On what I want for my self, I guess I have to tell the context on how I found my childhood trauma—childhood emotional neglect, or CEN—first. At first, I stumbled upon BoJack Horseman (really great show by the way), and found myself relating to Judah, who in on the spectrum (or has ASD, autistic spectrum disorder). Relating to ASD, I found that I might have “alexithymia”. It is a term in Psychiatry for “the inability to recognize or describe one’s own emotions”. CEN and the trait helped me explaining a large part of my behaviors, and ultimately led me to some soul searching for what I actually want.

  • As an action, it is create.
  • As a noun, it is creation.
  • As a state of living, it is being creative.

I enjoy making things from scratch, whether it is in writing or in coding or in solving a mathematics puzzle by myself. I am pleased in seeing my creations work.

About what I want from my romantic relationship, it can be coined in two terms:

  • Connection: connection is the sharing of common values. I assume that different people have different specific words when they try to explain what is connection for them. For me, the term contains knowledge and openness.

  • Safeness: my definition of safeness is kind of synonymous to trust or accountability, but I guess the usage is to emphasize the feeling that I want to have when I am next to the person.

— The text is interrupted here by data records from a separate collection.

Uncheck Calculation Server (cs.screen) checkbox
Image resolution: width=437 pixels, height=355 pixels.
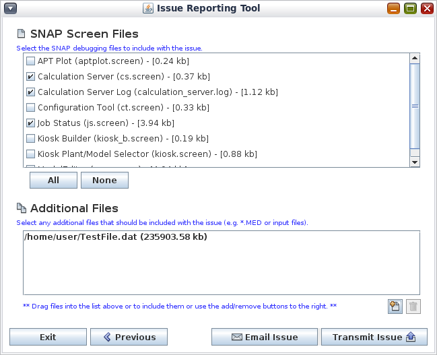pyautogui.click(x=30, y=77)
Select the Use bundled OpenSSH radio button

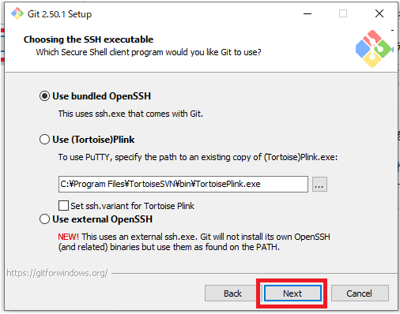[x=44, y=96]
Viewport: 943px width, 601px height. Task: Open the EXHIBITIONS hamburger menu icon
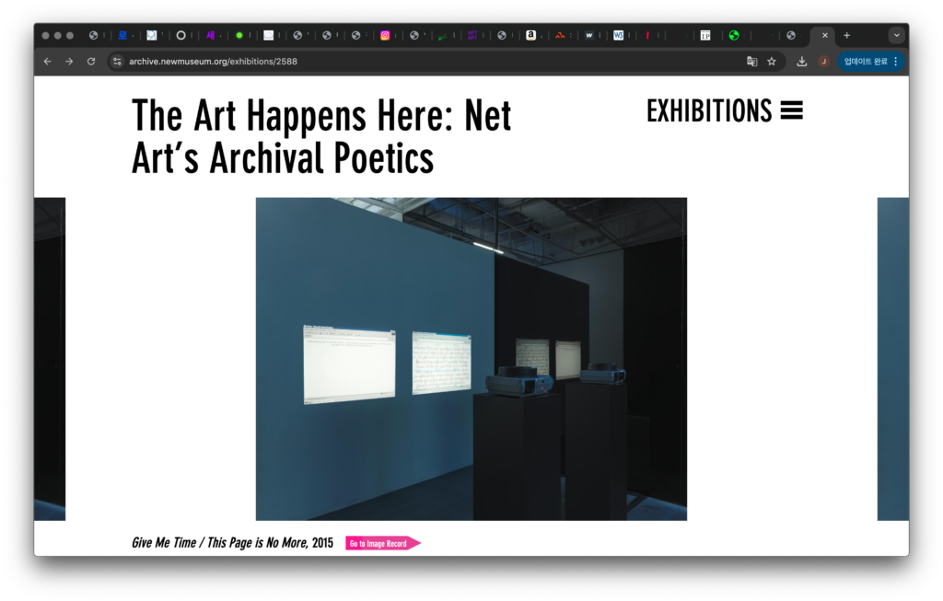(x=791, y=111)
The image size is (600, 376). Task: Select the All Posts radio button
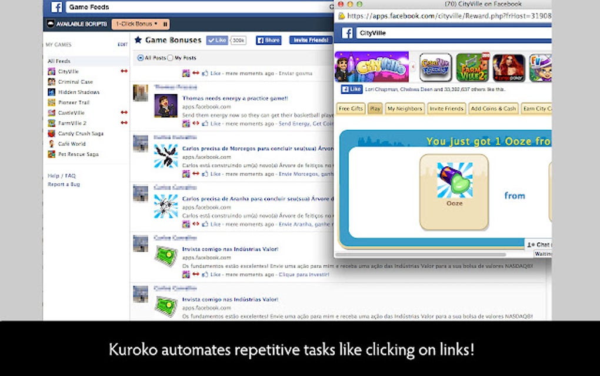[141, 58]
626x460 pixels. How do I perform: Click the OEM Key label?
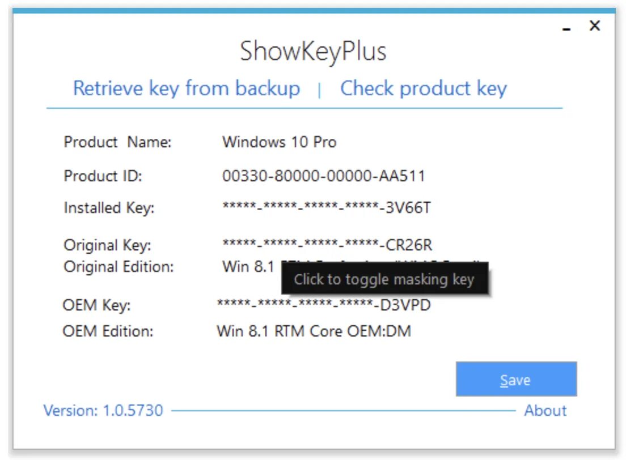coord(96,305)
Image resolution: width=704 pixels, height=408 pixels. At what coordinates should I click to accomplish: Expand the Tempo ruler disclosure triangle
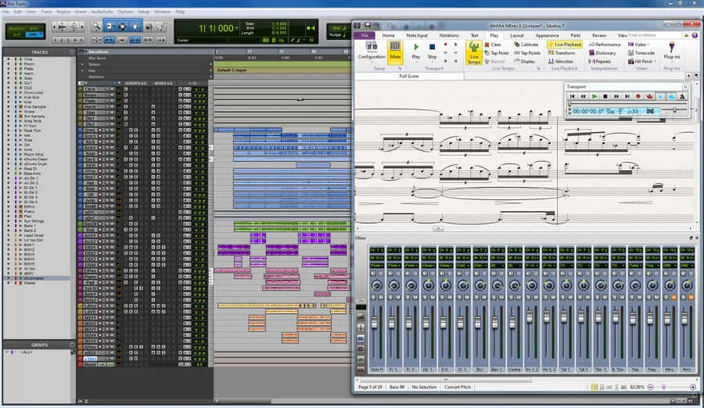[x=81, y=64]

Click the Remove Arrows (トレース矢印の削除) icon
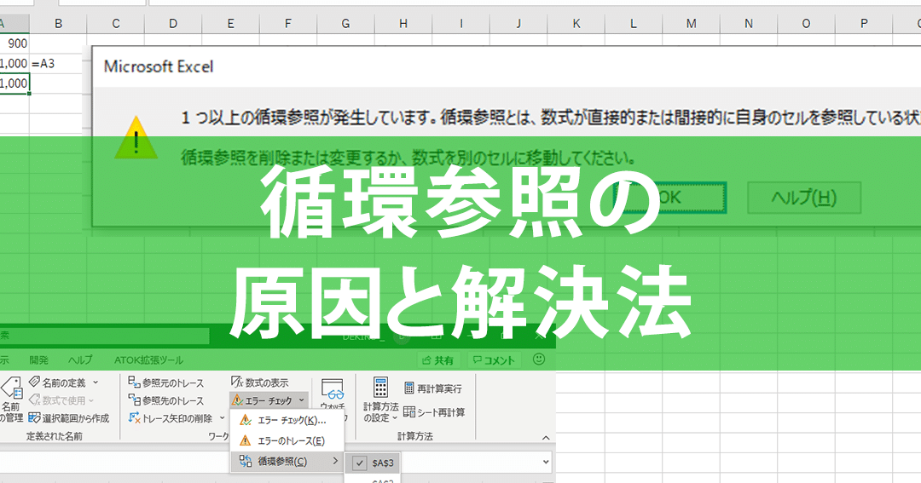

Earlier in my career, I thought of money and growth as the most important things, but only recently that came up with sustainability, or how long can I stay at the place. I switched job a few times, and had enough my share of interviewing. I felt… tired about the process and wanted to stay at one place longer to develop my technical depth.

I think money and growth can be a big part of sustainability. I also can think of work-life balance that constitute a great factor. However, let us just use sustainability, money, and growth.

Previously, the equation is:

job =
    0.5 * money +
    0.5 * growth

Now my equation is:

job =
    0.4 * sustainability +
    0.3 * money +
    0.3 * growth

In the end, despite all this clarification, I still take by heart this quote:

Everybody has plans until they get punched in the face.

One part of me feels that there is an explanation for everything. Another says that life happens purely by chance. What we do is play the cards we are dealt. We tell the story after everything is done by trying to make sense of the random events. For me right now, it is 50 50. I strive to explain everything, but I am going to accept the randomness.

See you next year!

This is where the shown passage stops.